Holder Taps Fitzgerald for Gitmo Photo Probe

Attorney General Eric Holder Jr. has tapped the Justice Department's most feared prosecutor, Patrick Fitzgerald, to lead a sensitive investigation into whether defense lawyers at Guantánamo Bay compromised the identities of covert CIA officers. The probe was triggered by the discovery last year of about 20 color photographs of CIA officials in the cell of Mustafa Ahmed al-Hawsawi, an alleged financier of the 9/11 attacks, say three current and former government officials who asked not to be identified talking about an ongoing case.

The photos included "paparazzi style" snapshots of covert CIA officers on the street and in other public places, says one former official, an indication that private investigators had taken them on the sly to identify agency interrogators. When told of the discovery, CIA officials immediately grew alarmed that the photos had been shared among the 9/11 defendants, including alleged mastermind Khalid Sheikh Mohammed. (The judge in charge of the military-commission case at the time had ruled that because some defendants, including Mohammed, were representing themselves, they could meet privately with their alleged co-conspirators and share material relevant to their defense.) The photos in al-Hawsawi's cell were not captioned with the agents' identities. But "there was real concern" that the pictures could be used to identify covert officers, resulting in agents becoming the targets of Qaeda revenge plots, says the former official. "These guys are killers--and KSM has made it clear they're going to look for retribution."

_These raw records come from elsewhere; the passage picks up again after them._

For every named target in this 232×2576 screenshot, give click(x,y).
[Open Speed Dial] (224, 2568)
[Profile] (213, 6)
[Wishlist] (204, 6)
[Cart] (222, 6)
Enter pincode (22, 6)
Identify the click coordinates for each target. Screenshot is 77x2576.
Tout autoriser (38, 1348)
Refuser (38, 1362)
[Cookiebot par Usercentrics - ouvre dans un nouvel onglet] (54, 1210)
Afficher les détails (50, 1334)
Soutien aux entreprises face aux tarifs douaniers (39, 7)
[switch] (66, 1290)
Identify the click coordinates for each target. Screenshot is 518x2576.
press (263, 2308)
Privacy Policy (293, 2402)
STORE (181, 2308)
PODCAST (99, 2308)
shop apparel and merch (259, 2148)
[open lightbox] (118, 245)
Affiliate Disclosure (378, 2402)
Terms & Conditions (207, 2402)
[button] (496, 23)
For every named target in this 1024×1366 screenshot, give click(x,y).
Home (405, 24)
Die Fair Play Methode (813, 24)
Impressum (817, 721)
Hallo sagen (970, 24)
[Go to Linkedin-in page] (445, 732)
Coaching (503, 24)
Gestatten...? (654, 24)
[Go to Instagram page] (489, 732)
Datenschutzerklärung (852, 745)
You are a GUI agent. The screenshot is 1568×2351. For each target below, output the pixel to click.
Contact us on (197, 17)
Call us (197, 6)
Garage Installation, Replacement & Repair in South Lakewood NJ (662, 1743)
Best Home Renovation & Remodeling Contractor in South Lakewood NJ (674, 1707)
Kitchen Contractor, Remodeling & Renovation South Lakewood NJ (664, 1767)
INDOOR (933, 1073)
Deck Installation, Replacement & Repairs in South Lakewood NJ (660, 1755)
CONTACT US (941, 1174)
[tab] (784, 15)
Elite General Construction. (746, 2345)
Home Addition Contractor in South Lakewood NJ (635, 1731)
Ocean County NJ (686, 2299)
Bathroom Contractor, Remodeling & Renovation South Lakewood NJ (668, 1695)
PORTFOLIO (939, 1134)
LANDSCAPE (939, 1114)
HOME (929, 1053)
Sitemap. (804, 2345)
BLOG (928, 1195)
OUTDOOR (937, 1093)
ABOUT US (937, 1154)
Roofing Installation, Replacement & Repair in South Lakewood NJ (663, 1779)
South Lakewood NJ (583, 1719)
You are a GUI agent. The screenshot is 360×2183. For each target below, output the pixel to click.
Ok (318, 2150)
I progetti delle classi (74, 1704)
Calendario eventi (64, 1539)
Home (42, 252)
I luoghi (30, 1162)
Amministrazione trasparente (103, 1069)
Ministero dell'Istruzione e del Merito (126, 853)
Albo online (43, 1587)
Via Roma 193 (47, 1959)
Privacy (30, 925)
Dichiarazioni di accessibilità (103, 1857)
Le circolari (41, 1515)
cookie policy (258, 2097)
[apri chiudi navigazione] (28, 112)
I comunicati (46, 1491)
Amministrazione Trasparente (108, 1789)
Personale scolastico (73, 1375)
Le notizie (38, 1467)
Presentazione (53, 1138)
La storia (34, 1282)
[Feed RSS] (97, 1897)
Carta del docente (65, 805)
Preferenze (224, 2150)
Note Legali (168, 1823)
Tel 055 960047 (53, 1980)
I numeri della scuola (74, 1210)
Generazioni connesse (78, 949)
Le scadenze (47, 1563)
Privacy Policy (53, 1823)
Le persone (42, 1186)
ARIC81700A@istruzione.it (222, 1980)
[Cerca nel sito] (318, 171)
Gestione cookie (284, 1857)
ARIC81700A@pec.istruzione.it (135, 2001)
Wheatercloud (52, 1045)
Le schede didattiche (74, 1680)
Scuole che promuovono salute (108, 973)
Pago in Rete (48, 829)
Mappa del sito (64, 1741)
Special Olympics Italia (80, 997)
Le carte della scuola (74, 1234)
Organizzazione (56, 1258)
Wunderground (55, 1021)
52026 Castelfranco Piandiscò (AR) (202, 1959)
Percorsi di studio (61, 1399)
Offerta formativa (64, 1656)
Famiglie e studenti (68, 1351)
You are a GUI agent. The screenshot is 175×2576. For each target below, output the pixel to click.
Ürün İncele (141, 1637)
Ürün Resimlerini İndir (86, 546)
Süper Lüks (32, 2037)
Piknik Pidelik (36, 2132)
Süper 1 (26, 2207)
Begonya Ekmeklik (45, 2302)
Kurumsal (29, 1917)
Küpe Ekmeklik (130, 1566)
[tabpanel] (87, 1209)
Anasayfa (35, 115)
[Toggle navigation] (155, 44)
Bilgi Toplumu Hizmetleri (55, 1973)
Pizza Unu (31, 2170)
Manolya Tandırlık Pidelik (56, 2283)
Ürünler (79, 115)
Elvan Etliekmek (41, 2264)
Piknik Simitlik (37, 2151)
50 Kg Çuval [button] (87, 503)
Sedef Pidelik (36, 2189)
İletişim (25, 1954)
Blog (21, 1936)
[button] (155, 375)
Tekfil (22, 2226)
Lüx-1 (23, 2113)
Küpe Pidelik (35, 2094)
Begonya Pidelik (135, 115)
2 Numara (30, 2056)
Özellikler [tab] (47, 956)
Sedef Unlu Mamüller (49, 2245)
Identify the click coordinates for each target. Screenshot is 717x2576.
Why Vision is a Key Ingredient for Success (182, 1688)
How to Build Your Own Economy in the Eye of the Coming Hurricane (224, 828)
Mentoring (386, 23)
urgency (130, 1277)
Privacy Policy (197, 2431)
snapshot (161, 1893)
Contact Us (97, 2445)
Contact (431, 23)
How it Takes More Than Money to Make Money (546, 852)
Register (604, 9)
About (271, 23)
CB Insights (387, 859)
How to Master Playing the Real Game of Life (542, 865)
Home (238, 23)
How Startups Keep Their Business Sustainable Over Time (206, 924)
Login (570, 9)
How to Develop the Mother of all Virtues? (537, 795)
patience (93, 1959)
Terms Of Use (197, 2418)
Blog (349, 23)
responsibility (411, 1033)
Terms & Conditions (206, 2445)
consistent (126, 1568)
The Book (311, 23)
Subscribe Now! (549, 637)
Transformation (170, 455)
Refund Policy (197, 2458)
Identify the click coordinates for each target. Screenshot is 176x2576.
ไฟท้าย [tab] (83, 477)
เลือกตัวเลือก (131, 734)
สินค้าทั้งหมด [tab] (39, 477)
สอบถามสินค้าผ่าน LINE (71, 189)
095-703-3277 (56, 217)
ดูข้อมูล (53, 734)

How real a threat the incident posed is far from clear, nor is it known which defendant got the photos first. But after the CIA filed a criminal referral with Justice, the FBI dispatched agents to Guantánamo to question military defense lawyers. The military lawyers representing al-Hawsawi were soon cleared. But one focus is on civilian lawyers retained by the John Adams Project--an effort the American Civil Liberties Union runs to provide topnotch counsel for the most high-profile Gitmo detainees. Anthony Romero, the ACLU's executive director, confirms the project hired private investigators to track down CIA officers involved in aggressive interrogation tactics. "It would be an essential part of any defense to cross-examine the perpetrators of torture," he says, adding, "To our knowledge, the 9/11 defendants were not told the identities of the CIA officers."

Lawyers in Justice's National Security Division--the same unit charged with prosecuting the 9/11 defendants--were running the probe initially. To avoid any conflict (and to fend off GOP attacks of his counterterrorism policy), Holder recently turned to Fitzgerald, the U.S. attorney in Chicago, who has undisputed expertise in the law governing the exposure of undercover intelligence officers: three years ago, he won his most celebrated case, securing the conviction of I. Lewis "Scooter" Libby, Dick Cheney's former chief of staff, for lying about the outing of CIA agent Valerie Plame.